F8 2017: Facebook And OTOY’s Volumetric Camera System Will Deliver Six Degrees Of Freedom In 2017

by Ian Hamilton • April 19th, 2017

Facebook is working with partners like OTOY, Adobe, Framestore, Foundry and others to build out a new kind of camera system, tools and workflows capable of volumetric capture. The system should equate to a more realistic representation of reality in captured footage. In the end, it will let viewers in VR move their head around with greater freedom and see the action in a video from different angles. The plan is to release it later this year.

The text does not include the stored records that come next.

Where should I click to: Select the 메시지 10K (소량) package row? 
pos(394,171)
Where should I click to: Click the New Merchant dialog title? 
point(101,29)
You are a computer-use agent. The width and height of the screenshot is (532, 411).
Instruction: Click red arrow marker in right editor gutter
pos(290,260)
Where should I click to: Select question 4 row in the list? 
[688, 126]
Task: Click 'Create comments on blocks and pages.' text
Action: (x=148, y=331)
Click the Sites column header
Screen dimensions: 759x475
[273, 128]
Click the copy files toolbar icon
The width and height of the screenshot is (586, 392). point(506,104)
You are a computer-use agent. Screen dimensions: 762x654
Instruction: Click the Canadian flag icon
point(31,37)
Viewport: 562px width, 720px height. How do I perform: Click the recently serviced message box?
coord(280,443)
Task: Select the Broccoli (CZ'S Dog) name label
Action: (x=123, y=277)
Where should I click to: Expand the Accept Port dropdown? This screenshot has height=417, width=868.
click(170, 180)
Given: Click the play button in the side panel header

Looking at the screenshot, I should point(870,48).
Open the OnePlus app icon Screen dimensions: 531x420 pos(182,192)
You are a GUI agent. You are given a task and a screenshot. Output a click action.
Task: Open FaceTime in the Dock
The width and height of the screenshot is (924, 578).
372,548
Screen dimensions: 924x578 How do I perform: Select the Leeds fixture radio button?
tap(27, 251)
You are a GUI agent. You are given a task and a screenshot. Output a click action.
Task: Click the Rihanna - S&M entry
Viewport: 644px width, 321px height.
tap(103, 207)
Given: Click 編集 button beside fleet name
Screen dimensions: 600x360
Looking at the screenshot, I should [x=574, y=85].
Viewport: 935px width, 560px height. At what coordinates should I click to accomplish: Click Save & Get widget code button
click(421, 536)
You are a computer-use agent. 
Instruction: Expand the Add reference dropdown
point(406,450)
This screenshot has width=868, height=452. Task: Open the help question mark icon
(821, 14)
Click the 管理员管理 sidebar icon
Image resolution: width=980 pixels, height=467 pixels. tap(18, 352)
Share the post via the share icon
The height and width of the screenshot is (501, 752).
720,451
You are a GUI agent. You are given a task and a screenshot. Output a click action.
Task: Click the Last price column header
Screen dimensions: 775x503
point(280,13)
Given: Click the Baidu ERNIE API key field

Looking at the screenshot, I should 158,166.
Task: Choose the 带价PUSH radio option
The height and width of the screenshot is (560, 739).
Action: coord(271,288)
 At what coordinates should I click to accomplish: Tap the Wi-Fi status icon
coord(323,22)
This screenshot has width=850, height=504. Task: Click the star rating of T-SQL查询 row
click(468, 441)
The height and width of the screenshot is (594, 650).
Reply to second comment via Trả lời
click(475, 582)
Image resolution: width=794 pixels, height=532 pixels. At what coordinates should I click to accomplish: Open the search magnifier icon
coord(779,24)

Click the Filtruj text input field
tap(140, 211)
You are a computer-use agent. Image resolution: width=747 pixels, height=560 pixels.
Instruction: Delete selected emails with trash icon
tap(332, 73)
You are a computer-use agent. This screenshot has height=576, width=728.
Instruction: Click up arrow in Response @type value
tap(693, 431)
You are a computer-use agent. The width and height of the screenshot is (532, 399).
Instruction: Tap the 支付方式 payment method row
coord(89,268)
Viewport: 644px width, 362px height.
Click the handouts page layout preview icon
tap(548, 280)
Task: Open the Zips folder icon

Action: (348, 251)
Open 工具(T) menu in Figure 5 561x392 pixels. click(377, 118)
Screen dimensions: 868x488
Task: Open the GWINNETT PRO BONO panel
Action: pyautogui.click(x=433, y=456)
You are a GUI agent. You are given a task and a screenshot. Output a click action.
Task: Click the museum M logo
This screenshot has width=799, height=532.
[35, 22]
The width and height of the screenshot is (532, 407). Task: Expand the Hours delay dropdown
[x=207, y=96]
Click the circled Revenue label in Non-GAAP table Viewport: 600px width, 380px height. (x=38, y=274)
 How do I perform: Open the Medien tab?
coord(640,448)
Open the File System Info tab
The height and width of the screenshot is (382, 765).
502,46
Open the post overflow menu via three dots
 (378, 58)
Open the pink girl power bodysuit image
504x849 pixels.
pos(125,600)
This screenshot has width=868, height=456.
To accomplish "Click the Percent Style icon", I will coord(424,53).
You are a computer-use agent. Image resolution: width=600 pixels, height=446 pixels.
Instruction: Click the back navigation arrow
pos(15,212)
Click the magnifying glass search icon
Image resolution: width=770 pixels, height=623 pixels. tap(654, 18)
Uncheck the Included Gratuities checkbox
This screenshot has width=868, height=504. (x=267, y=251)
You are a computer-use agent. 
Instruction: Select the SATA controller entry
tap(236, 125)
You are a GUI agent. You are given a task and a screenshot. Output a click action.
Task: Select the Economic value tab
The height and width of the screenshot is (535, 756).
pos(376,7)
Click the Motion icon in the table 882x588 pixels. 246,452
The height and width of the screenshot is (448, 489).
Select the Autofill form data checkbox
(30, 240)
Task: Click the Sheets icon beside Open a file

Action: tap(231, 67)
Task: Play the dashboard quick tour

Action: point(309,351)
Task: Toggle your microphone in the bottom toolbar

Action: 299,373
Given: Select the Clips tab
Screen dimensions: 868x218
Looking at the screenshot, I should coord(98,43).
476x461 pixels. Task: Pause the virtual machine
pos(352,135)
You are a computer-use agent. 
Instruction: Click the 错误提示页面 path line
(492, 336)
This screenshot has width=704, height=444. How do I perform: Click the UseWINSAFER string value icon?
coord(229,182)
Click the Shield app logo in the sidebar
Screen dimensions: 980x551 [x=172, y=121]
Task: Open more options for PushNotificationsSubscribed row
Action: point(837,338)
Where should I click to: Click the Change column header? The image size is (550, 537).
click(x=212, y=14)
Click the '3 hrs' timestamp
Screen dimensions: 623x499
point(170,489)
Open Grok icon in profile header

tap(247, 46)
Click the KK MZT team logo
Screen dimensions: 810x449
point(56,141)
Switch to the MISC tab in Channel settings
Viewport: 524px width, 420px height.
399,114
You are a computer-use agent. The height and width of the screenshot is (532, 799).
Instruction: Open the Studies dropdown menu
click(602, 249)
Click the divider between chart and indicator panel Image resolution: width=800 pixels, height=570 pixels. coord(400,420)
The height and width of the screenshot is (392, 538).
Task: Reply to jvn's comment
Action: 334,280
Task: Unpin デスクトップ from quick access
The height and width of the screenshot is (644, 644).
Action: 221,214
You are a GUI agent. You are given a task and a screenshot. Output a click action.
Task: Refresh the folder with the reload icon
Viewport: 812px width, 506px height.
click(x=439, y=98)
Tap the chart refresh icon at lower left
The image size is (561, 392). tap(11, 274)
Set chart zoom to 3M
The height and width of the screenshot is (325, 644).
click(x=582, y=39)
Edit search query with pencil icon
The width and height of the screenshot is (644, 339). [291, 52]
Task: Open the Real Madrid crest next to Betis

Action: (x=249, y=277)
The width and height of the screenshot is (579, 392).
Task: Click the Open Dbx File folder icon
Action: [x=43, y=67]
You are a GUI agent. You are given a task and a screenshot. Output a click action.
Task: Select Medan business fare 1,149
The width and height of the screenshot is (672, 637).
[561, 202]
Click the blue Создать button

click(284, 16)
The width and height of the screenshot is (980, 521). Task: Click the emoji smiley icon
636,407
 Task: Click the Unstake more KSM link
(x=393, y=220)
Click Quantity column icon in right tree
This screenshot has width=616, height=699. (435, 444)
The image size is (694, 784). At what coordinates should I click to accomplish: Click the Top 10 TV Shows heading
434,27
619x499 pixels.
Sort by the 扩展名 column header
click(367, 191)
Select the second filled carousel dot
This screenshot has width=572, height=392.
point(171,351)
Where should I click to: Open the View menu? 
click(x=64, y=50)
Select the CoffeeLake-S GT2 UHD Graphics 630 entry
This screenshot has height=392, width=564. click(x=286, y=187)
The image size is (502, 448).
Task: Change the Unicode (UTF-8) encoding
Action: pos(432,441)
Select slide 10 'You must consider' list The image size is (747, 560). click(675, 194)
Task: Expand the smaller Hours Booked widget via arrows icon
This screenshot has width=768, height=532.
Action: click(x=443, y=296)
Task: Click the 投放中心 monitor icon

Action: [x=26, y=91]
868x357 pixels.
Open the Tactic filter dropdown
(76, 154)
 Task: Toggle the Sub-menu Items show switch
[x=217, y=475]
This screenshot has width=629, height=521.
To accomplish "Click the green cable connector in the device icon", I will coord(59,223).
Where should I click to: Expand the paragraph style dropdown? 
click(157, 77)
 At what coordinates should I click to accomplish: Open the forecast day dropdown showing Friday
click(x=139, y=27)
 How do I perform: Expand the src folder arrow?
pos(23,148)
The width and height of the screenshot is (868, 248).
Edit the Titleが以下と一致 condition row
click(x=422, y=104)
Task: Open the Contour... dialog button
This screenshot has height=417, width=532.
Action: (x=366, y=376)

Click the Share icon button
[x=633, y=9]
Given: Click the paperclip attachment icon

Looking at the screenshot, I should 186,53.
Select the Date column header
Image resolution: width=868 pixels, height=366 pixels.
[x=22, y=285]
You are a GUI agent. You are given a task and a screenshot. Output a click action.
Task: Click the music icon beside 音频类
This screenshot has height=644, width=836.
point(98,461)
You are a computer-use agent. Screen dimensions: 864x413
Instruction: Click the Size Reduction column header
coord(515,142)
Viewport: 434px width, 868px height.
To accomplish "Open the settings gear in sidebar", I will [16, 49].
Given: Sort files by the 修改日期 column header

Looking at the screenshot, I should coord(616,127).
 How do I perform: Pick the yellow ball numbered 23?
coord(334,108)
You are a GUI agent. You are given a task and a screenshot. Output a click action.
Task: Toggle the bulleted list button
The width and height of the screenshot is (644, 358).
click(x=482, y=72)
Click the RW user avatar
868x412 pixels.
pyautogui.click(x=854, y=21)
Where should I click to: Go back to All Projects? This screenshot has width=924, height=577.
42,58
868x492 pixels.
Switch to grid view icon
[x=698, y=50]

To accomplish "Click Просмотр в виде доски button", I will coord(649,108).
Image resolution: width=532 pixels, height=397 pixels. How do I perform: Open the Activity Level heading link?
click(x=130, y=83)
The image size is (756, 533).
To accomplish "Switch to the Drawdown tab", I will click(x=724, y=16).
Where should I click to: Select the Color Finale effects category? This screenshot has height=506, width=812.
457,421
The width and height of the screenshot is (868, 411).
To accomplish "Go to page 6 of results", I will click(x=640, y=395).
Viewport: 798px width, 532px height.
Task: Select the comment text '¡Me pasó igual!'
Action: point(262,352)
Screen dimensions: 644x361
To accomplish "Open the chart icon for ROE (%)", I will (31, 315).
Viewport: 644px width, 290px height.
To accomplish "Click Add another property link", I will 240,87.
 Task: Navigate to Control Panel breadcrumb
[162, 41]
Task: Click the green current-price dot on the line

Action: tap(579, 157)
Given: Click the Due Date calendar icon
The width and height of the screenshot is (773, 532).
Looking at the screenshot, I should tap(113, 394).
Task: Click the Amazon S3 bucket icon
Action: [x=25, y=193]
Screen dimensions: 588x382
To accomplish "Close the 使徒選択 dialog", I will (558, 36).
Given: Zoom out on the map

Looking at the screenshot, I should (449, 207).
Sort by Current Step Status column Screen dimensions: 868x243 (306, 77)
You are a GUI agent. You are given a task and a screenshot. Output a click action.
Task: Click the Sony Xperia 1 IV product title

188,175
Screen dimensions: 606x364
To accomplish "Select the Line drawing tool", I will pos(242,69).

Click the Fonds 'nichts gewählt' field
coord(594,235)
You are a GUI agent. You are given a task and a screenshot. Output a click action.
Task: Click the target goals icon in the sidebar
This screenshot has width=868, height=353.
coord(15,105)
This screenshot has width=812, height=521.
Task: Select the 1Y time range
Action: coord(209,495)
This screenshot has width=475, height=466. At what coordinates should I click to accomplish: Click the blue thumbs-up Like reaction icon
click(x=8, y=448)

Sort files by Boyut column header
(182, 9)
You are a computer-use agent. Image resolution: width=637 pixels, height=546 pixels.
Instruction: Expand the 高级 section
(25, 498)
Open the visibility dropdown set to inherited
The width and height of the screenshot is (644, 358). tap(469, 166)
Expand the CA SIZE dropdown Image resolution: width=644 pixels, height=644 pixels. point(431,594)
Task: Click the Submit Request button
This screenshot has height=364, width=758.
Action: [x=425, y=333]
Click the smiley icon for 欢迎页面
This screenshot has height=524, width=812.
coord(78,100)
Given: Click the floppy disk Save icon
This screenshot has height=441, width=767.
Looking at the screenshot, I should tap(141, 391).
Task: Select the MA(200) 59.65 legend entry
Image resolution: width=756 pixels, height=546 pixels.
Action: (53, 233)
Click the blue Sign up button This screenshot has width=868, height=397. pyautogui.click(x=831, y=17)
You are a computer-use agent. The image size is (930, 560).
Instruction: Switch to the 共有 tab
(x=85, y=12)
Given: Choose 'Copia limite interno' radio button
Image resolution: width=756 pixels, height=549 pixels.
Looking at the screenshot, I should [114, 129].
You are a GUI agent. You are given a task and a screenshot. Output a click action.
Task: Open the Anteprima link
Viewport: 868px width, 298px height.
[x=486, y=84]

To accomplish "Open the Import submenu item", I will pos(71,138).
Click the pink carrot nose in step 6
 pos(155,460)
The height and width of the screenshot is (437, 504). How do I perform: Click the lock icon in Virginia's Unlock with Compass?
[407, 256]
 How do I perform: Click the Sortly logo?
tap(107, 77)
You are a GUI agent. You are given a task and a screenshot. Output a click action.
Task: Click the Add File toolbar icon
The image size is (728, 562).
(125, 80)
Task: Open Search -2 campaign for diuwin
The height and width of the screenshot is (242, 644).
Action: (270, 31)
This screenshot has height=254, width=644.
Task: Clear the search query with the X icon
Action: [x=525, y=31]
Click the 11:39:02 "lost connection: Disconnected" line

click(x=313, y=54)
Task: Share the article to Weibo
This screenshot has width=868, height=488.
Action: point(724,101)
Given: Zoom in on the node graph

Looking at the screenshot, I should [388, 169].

This new soccer ball-sized camera system will be an evolution of the earlier open “Surround 360” camera announced last year that equated to roughly $30,000 in parts. I asked Facebook for details on the pricing of the new six degrees of freedom system, but the company is planning for manufacturing partners to license the new camera designs and turn it into a product — so pricing is up to them.

There are two versions. One is slightly smaller than a soccer ball and the other is slightly bigger. The larger one includes 24 cameras while the smaller one has six (called x24 and x6 respectively). The system uses a variety of techniques to extract depth data from the images they capture and produce a small bubble of space in which a visitor to VR can move their head around and see the scene from different angles. This is potentially an enormous advancement for reality capture that could have broad implications for everything from Hollywood special effects workflows to recording memories with family.

“It’s legitimately a light field camera,” said Jules Urbach, CEO of OTOY. “This Facebook camera is basically the sweet spot. It’s the workflow of the future.”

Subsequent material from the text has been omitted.